What Xenoverse 3 Is and Why the 50/50 Split Matters
Dragon Ball Xenoverse 3 is a next-generation fighting game and action RPG that divides its development resources evenly between a cinematic single-player Dragon Ball game story mode and a wide, online sandbox gameplay suite to create a hybrid experience for both narrative and competitive fans. Set in Age 1000, the game brings players back as Time Patrollers, now operating in a future West City that acts as both home base and battleground. Producer Masayuki Hirano describes Xenoverse’s genre space as unique because it offers a “definitive, highly engaging campaign” while also functioning as a “massive online sandbox to tackle with friends.” That clear 50/50 development split signals a design philosophy: solo story and multiplayer systems are being built side by side, not as primary mode and add-on, but as two equal pillars holding up the next stage of Xenoverse 3 development.

Age 1000, West City, and a Story Built with Toriyama
Bandai Namco is using Age 1000 to distinguish Xenoverse 3 from past entries and from Dragon Ball Z: Kakarot’s retelling of classic arcs. West City has grown into a major future hub, and your custom hero lives a double life: a student at West City University and a member of the Great Saiya Squad stepping into cosmic battles. The story adds a new cast—Brett, Lilica, ROM, and Tap—woven into this future era alongside familiar faces like Bulma and Gamma 1. Hirano notes that Akira Toriyama was heavily involved in shaping Age 1000’s worldview and character designs, turning the setting into a sandbox rooted in his ideas. Systems like Soul Switching and Soul Assist tie directly into the narrative, explaining how original avatars interact with legendary fighters while keeping the focus on a fresh Dragon Ball game story mode instead of rehashing past sagas.

Single-Player Campaign: A Dedicated Time Patrol Journey
Even with its online ambitions, Xenoverse 3 nails down its main campaign as a dedicated single-player experience. The structure echoes Xenoverse 1 and 2, focusing on the Great Saiya (or GS) Squad and your avatar’s personal journey through Age 1000’s mysteries. You balance campus life with patrol duties, interact with new and returning characters, and uncover why future technology enables Soul Switching between original heroes and iconic roster fighters. Hirano stresses that character creation and customization remain the “absolute core pillar of the franchise,” and the wider range of options is built to let players express exactly who they want to be. This time, fighting styles shift away from rigid builds toward an “addition” system, letting your Time Patroller grow into a multi-talented warrior rather than a locked class, reinforcing the story’s fantasy of becoming your own ultimate Dragon Ball hero.

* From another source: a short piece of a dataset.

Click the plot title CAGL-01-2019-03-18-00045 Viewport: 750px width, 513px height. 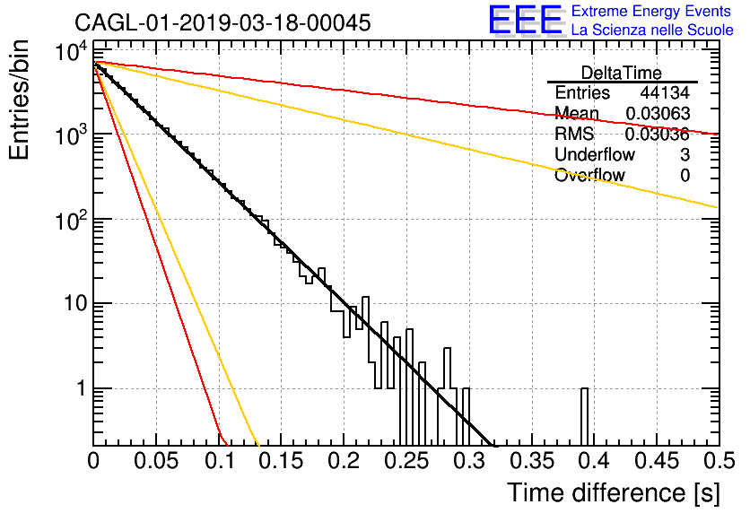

Online Sandbox Gameplay: Co-op, Competition, and Community
Parallel to the campaign, Xenoverse 3’s online sandbox gameplay is designed as a separate, massive pool of co-op and competitive missions. The main story remains solo, but the online suite invites friends to experience Age 1000 together, reflecting how “Xenoverse is a game heavily shaped by its community,” as Hirano explains. This structure lets Bandai Namco treat the online side as more than a bonus mode: it is the other half of the clean 50/50 split. The future tech concepts Toriyama helped define support shared play, with Soul Assist and Soul Switching hinting at tag-style strategies and team tactics that go beyond previous Xenoverse entries. By expanding customization and fighting styles, the online missions become a testing ground for long-range zoning builds, melee brawlers, or squad-focused setups—pushing Xenoverse 3 toward a next-generation fighting game that rewards both experimentation and competitive mastery.
Beyond Kakarot: A Next-Generation Fighting Game Evolution
Bandai Namco is positioning Xenoverse 3 as a major step forward for anime fighting game fans by promising battles that aim to one-up Dragon Ball Z: Kakarot. While Kakarot centered on retelling canonical arcs, Xenoverse 3 leans into a new era, a new city, and systems meant for both storytelling and intense combat. The equal focus on single-player and online design suggests a next-generation fighting game that respects narrative players while courting competitive and co-op communities. With Age 1000 as a blank slate, Toriyama’s direct input, an “addition” style build system, and a wider customization suite, the game is constructed to feel less like Xenoverse 2.5 and more like a franchise evolution. If Bandai Namco delivers on this dual-focus strategy, Xenoverse 3 could become the model for how licensed action RPGs handle story and online modes without sacrificing either side.